Bon en meme temps, tant mieux je me serais enflammé pour rien moi c'est le MacBook que je veux.
Enfin que je veux.........que je peux m'offrir, parceque j'ai rien contre le macbook pro 17" !! mais bon là s'il atteint des sommets de performances il atteint surtout des sommets financiers. 
Faut pas qu'ils oublient qu'apple a fait fortune avec des iPods et des ibooks...


----------



## gootch (24 Avril 2006)

fredintosh a dit:
			
		

> Gagné.
> (bon, en même temps, les rumeurs étaient insistantes à ce sujet :rose: )




Fredintosh c'est le seul mec à se citer lui-même !!!!!!!!!!!    je plaisante collegue...
après tout on est jamais mieux servi que par soi-même.

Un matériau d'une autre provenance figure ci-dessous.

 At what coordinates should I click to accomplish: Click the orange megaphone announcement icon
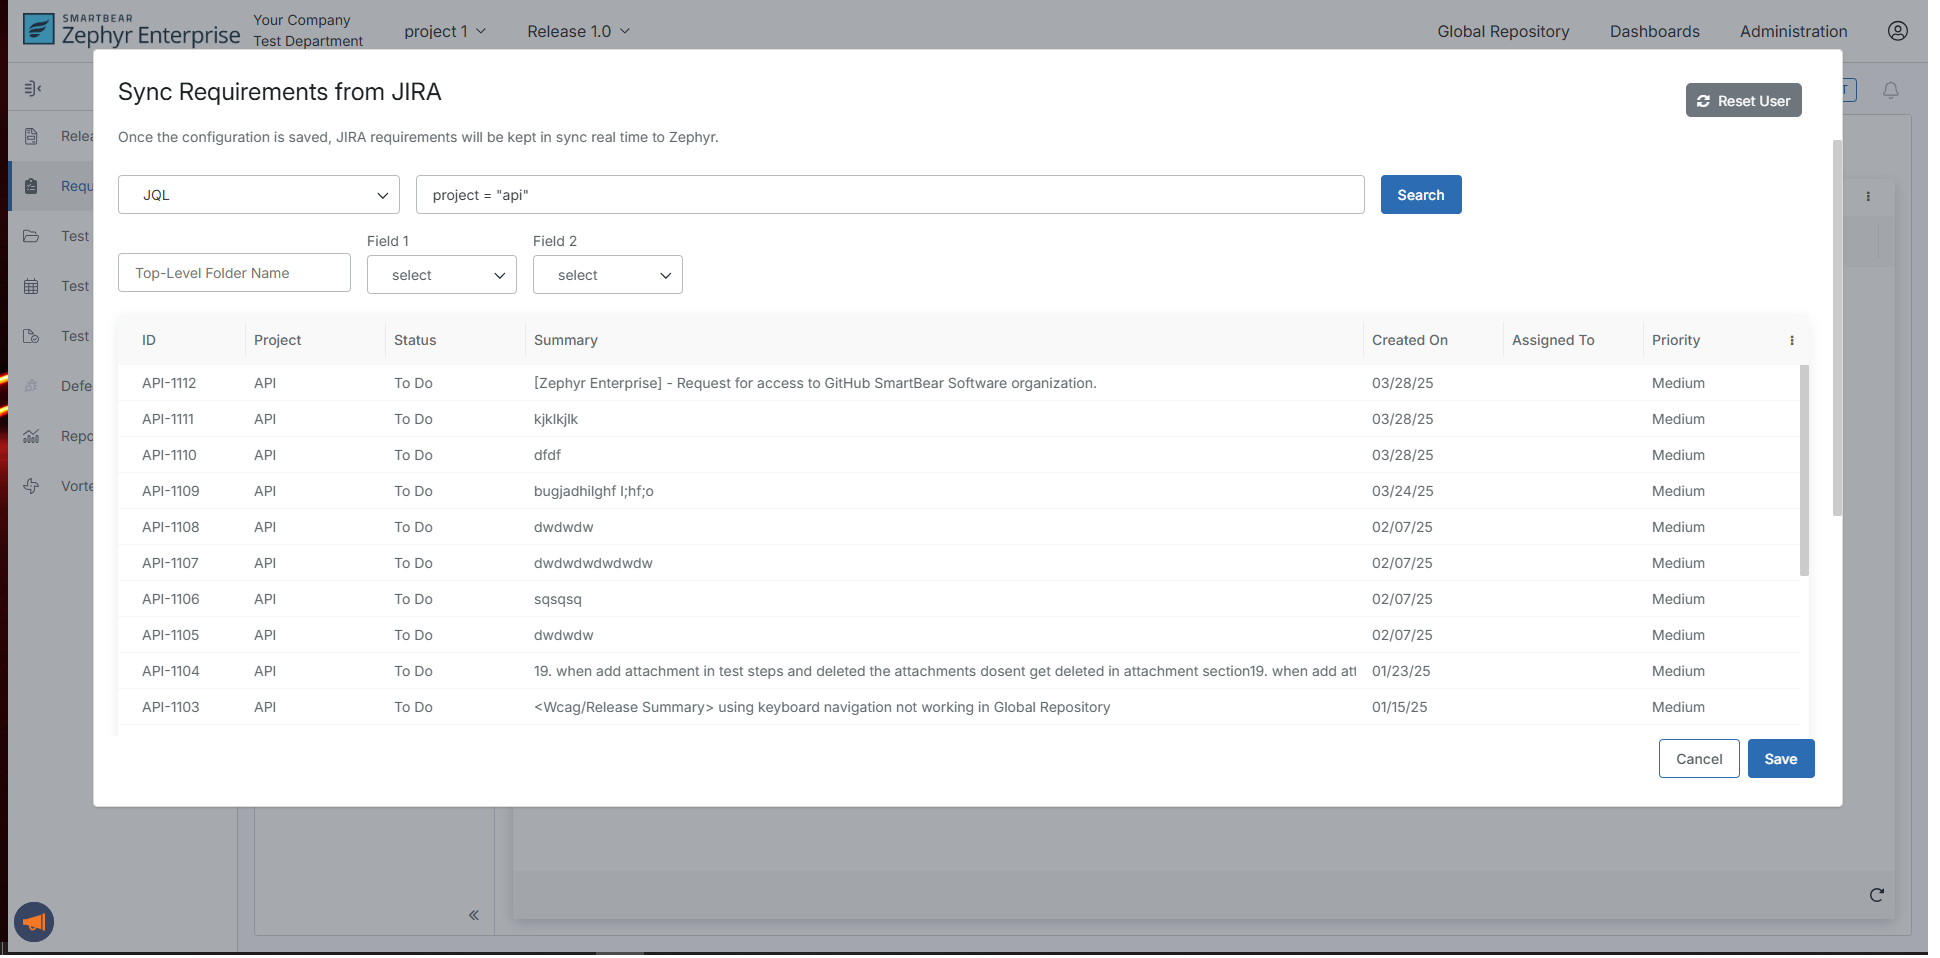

Je vais rester bô joueur et avouer que c'était bien vu de ta part !


----------



## rhodmac (24 Avril 2006)

avec la sortie du 17" la sortie de mon futur MacBook s'éloigne de qqes semaines 
enfin tant mieux pour ceux qui attendaient un 17"


----------



## )Tit( (24 Avril 2006)

Apple me deçoit il sorte Le macbook pro 17" avant le Macbook!on a pas tous des gros buget!lol!


----------



## nogdra (24 Avril 2006)

)Tit( a dit:
			
		

> Apple me deçoit il sorte Le macbook pro 17" avant le Macbook!on a pas tous des gros buget!lol!

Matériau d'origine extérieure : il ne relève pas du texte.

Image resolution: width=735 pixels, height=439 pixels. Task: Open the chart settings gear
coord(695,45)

Patience, Patience ! Ti l'auras bientôt ton macbook tout court . Et puis la baisse effective prévue du prix des cores d'intel aura certainement une influence sur la sortie du macbook. Peut-être feras tu des économies, qui sait !?!


----------



## )Tit( (24 Avril 2006)

oui je pense aussi!De toute façon on a encore un bon moi a attendre!!:rose:


----------



## gootch (24 Avril 2006)

moi je crois que la logique et les déductions avec Apple, c'est toujours un peu Casse-gueule
je ne déduirai donc rien de la sortie de ce MacBook Pro 17", 

Apple est capable du meilleur comme du pire, souvent du meilleur quand meme  ils sont sans cesse en contre pied ils sont là ou on les attends pas et rarement là ou on les attends, et apres tout ils ont bien raison parceque c'est comme ça qu'ils font monter la sauce! 

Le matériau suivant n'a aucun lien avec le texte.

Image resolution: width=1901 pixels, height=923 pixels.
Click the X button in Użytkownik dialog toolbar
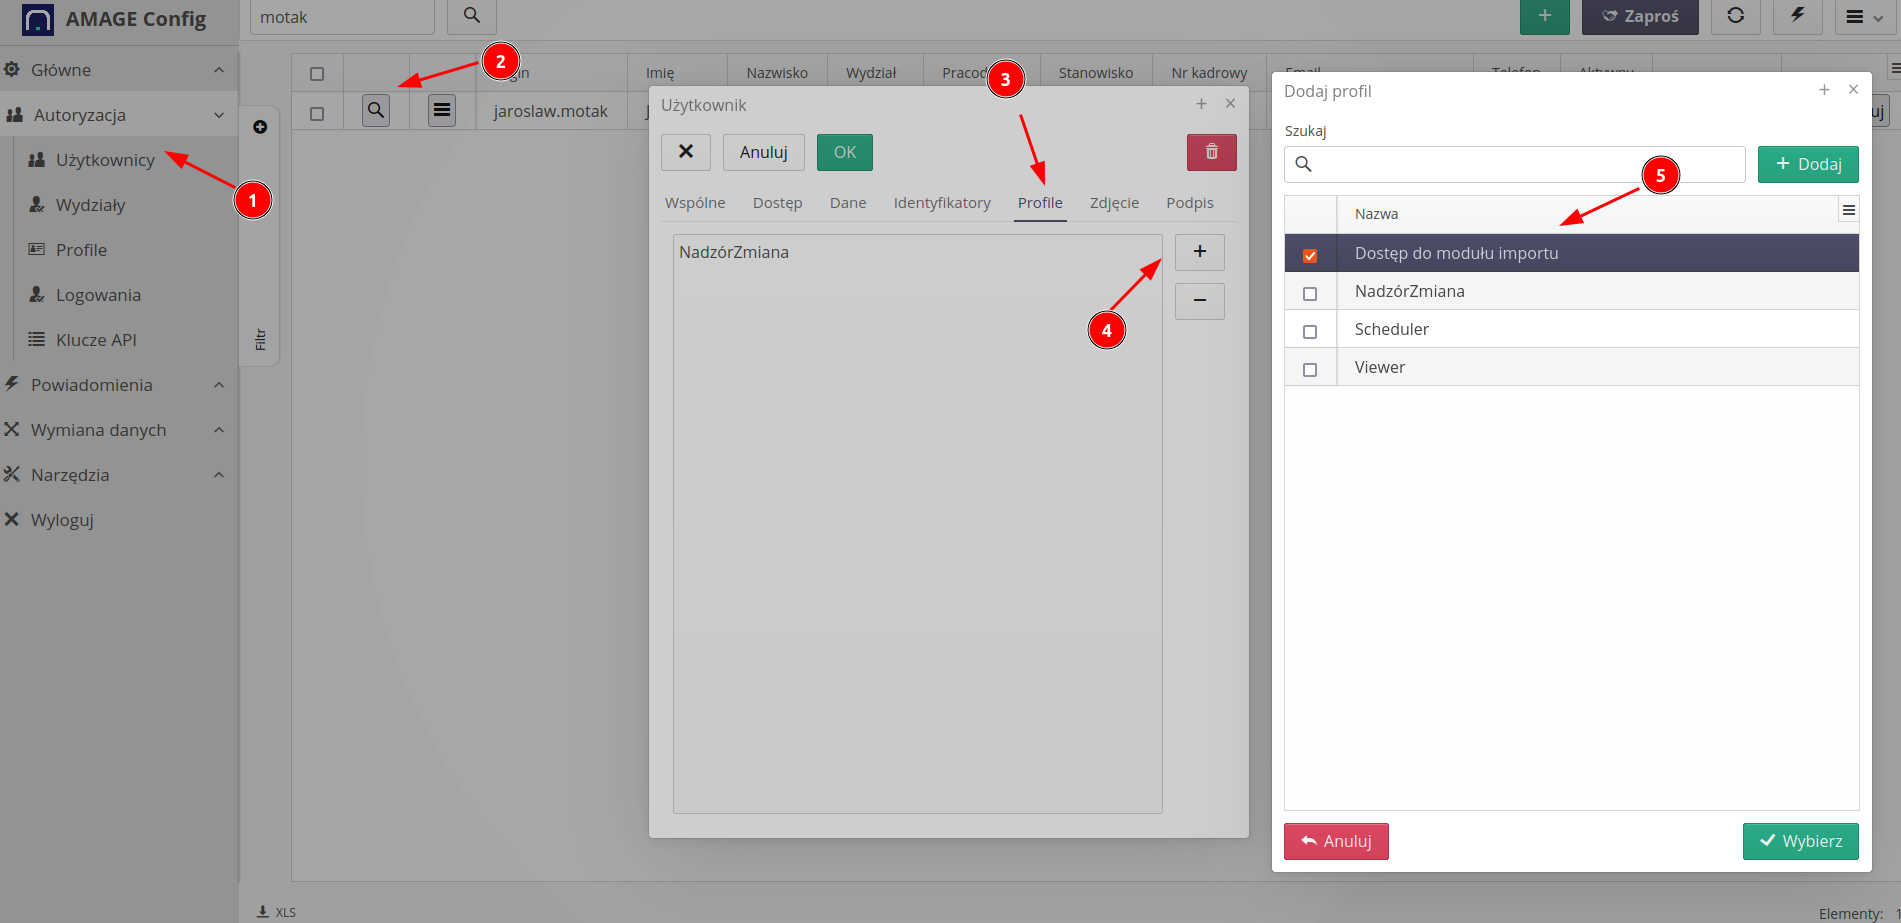(686, 152)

La preuve ce thread !:rateau:


----------



## StJohnPerse (24 Avril 2006)

Comme dirait l'autre qui vivra verra


----------



## rhodmac (24 Avril 2006)

StJohnPerse a dit:
			
		

> Comme dirait l'autre qui vivra verra



c'est bien là le problème, est-ce je serais vivant avant la sorite du MacBook ? :love:

quand je vois "applestore fermé" mon coeur fait Booooooooooooooooooooom

à force va peter 

allez encore qqes semaines, quoique si le MacBook Pro baissait un peu ... qui sait


----------



## StJohnPerse (24 Avril 2006)

rhodmac a dit:
			
		

> c'est bien là le problème, est-ce je serais vivant avant la sorite du MacBook ? :love:
> 
> quand je vois "applestore fermé" mon coeur fait Booooooooooooooooooooom
> 
> ...




T'inquetes tout le monde pète au moins une durite


----------



## Dr_cube (24 Avril 2006)

arnaud_aime a dit:
			
		

> Moi je vois que certains savent utiliser Maple à ne pas confondre avec Apple. Quel merveilleux outil de calculs. (Je l'ai reconnu au SQRT sous entendu Racine carrée de ...) A moins que cela ne soit pas Maple mais un autre logiciel. Le problème n'est pas là, j'attends toujours moi aussi la sortie du macbook . Mais quand? Je sais ce que je vais faire : je vais appeller Apple et leur demander on verra bien ce qu'ils vont me répondre.



Je n'ai absolument pas utilisé Maple pour faire ce calcul idiot de niveau collège (qui n'a toujours pas été vérifié d'ailleurs..)  ! Le terme "sqrt" est utilisé dans quasiment tous les langages de programmations pour désigner la racine carrée ("SQuare RooT" en anglais). Et comme il n'existe pas de methode simple pour dessiner une racine carrée dans un message sur un forum, j'ai utilisé ce terme généralement bien connu de tout le monde. 
Mais quoi qu'il en soit, j'utilise effectivement régulièrement Maple, ou plutôt un clone gratuit et crée par un prof de ma fac (xcas). 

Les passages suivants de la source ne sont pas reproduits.